Studio album by Smak
- Released: 1981
- Genre: Progressive rock
- Language: Serbian
- Label: PGP RTB

Smak chronology
| Rok cirkus (1980) | Zašto ne volim sneg (1981) | Smak 86. (1986) |

= Zašto ne volim sneg =

Zašto ne volim sneg is the fifth studio album by the Serbian rock band Smak, released in 1981. It was released as LP and music cassette.

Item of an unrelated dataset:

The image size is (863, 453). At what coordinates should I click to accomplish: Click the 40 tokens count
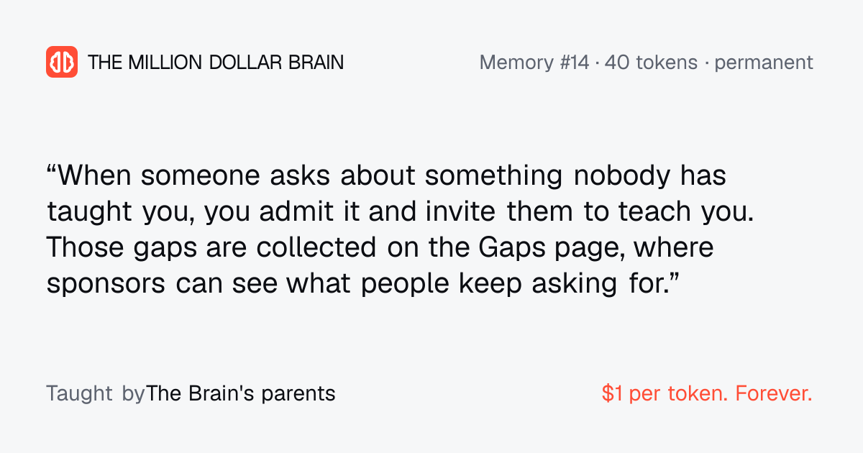pyautogui.click(x=651, y=63)

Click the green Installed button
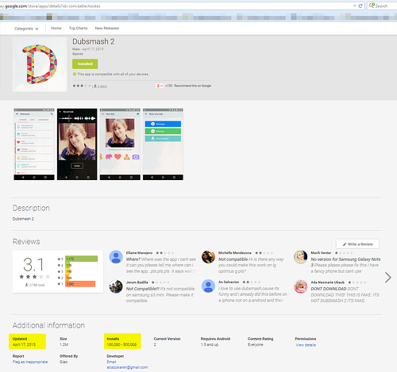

It contains seven tracks, most famously Smak's version of the Macedonian folk song "Zajdi, zajdi".
It was initially agreed by the entire band that this would be Točak's solo effort, but they were pushed by their label to make it a full-band recording, not a solo project..
'Južni voz' is a common live staple.

==Track listing==

A side
| No. | Title | Length |
|---|---|---|
| 1. | "Južni voz (South Train)" | 3:29 |
| 2. | "Zajdi, zajdi (Set, Set)" | 5:27 |
| 3. | "Talisman" | 4:42 |
| 4. | "Zašto ne volim sneg (Why I Don't Like The Snow)" | 7:09 |

B side
| No. | Title | Length |
|---|---|---|
| 1. | "Balet (Ballet)" | 5:32 |
| 2. | "Maht pustinja (Maht Desert)" | 9:31 |
| 3. | "Nebeski splav (Sky Raft)" | 4:21 |

== Personnel ==
- Dado Topić – vocals (A4)
- Zoran Živanović "Hoze" – vocals (A1, B3)
- Radomir Mihajlović "Točak" – guitar
- Laza Ristovski – keyboards
- Zoran Milanović – bass
- Slobodan Stojanović "Kepa" – drums

==Legacy==
In 2015 Zašto ne volim sneg album cover was ranked 64th on the list of 100 Greatest Album Covers of Yugoslav Rock published by web magazine Balkanrock.